According to the text on boiling potatoes below, why should the potatoes be boiled with their skins on instead of peeled raw? Answer in one to three sentences.

Text passage -
·····
Here we have the next installment of the two part boiled potato post – boiling potatoes with the skins. It’s not very glamourous, and certainly not that different for Part One, but it’s the foundation for some wonderful recipes like schupfnudeln (my favourite!) and warm potato salad. While this isn’t much of a side dish, you can certainly use it as one and dress up the potatoes with some butter and salt table side.
So why boil potatoes with their skins on when some might say it’s much easier to peel them raw?
Well, I asked this very question while I was in Germany this past December. It comes down to this – potatoes cook better with their skins on because they stay firmer, which is important for recipes like aforementioned potato salad. It also them helps keep the flavour and nutrients inside while cooking.
Boiled Potatoes with the Skins
- All we’re going to need is several Yukon Gold potatoes.
Make sure all your potatoes are around the same size so that they cook faster and more evenly. Usually smaller potatoes work best for this so they don’t need to be cut.
First off, wash the potatoes thoroughly. If you have a vegetable brush, go ahead and give them a good scrubbing.
Place the potatoes in a large pot and cover with cold water. Bring to a boil and cook for about 15 – 20 minutes. Once the water has started boiling, I like to bring the temperature down from high to medium high.
I begin checking mine after about 10 minutes by poking it with a fork or paring knife. If they’re done, the utensil will slide to the center easily. Though they probably won’t be done within 10 minutes, it never hurts to start checking early.
When the potatoes are tender, drain off the water.
Pour cold over the potatoes to stop the cooking process. This also helps cool them off so they can be handled without burning off your fingerprints.
Stab a potato with a fork and start peeling the skin off with a small paring knife. It should come off easy enough that you could do this with your fingers, if you wanted, but the knife makes short work of this. Plus, the potatoes will still be pretty warm and you’re saving yourself from sore fingers.
I’ve seen my Oma peel these with a paring knife while they were still steaming hot. I’ve tried that before and… ouch. Guess my digits aren’t hardy enough for that yet.
·····
[Collected data entries]
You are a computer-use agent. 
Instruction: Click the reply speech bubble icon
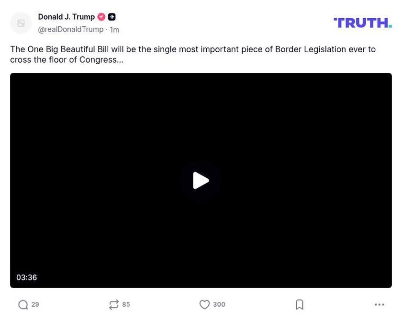22,304
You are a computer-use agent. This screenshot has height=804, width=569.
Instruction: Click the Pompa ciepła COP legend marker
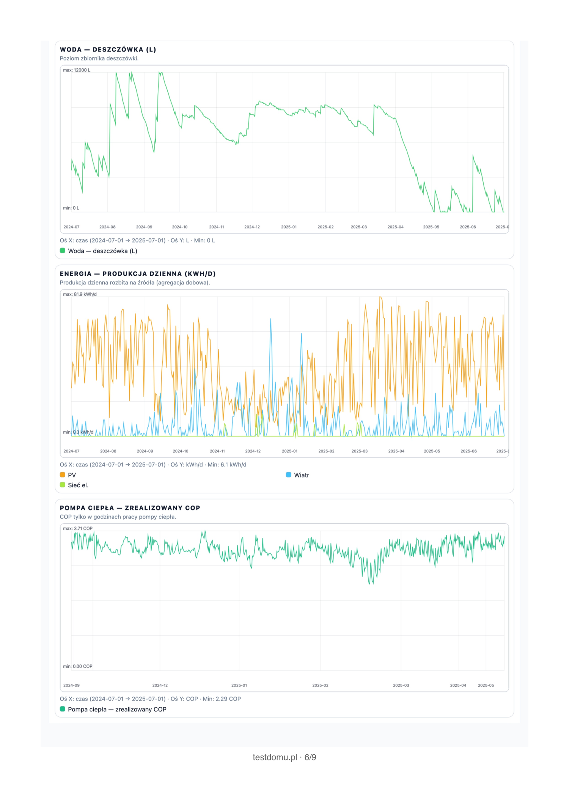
·····
Output of the exercise -
Potatoes cook better with their skins on because they stay firmer, which is important for dishes like potato salad. The skins also help keep the flavor and nutrients inside while the potatoes cook.